The popularity of bacon in the United States has brought a ton of attention to the beloved thin and crispy cuts of pork. Since bacon became a mainstay in not only breakfast dishes but in food we chow on throughout the day, the science community has also started paying more attention to bacon. As people around the country savor bacon with eggs, on doughnuts, in Bloody Marys and stacked high on burgers, researchers with Kansas State University are looking into a new and improved way to preserve bacon. Curiously, the method these food scientists are researching includes the use of antioxidants.

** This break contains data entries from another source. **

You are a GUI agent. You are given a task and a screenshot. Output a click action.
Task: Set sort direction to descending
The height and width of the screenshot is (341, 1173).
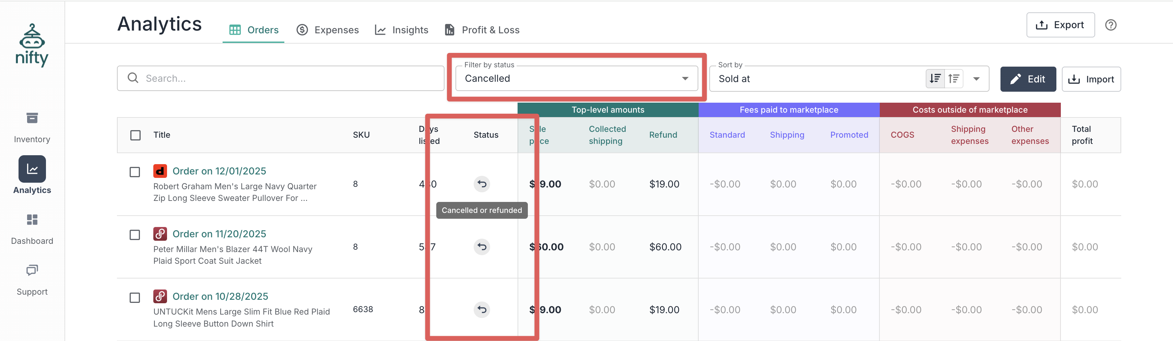(x=935, y=79)
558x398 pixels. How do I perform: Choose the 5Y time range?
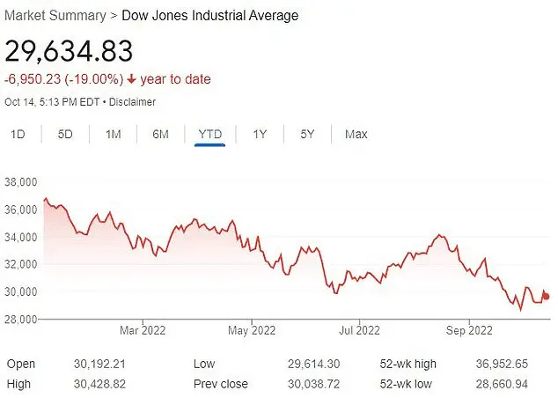(x=307, y=135)
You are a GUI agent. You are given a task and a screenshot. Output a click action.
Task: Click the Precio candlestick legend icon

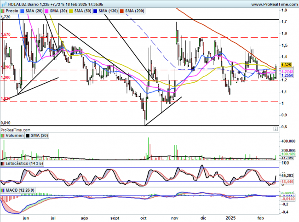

First: the problem. As we all know, meat starts to smell and taste a little funky after some time has passed. Through exposure to oxygen, the fat in meat breaks down, compromising the flavor. To solve this issue, meat scientist with Kansas State, Terry Houser, is exploring the ways antioxidants can be used to slow the oxidation process, thus improving the quality of bacon while it’s being preserved.
But adding antioxidants into the mix isn’t as easy as it might sound. Restaurants and hotels who buy bacon in bulk almost always have the product arrive frozen, and as Houser explained in a press release about his work, “Anytime we have to throw product out of the freezer is a bad deal. You increase your plate costs in a restaurant scenario. We really want to minimize those losses in the bacon area.” To skirt the issues that arise when meat is taken out of the freezer only to be re-frozen, Houser and his colleagues are focusing on using smoke and plant extracts to deliver the antioxidants.
Anything that would improve the quality and taste of bacon sounds like a worthwhile enterprise, so hopefully Houser comes up with a breakthrough sometime soon.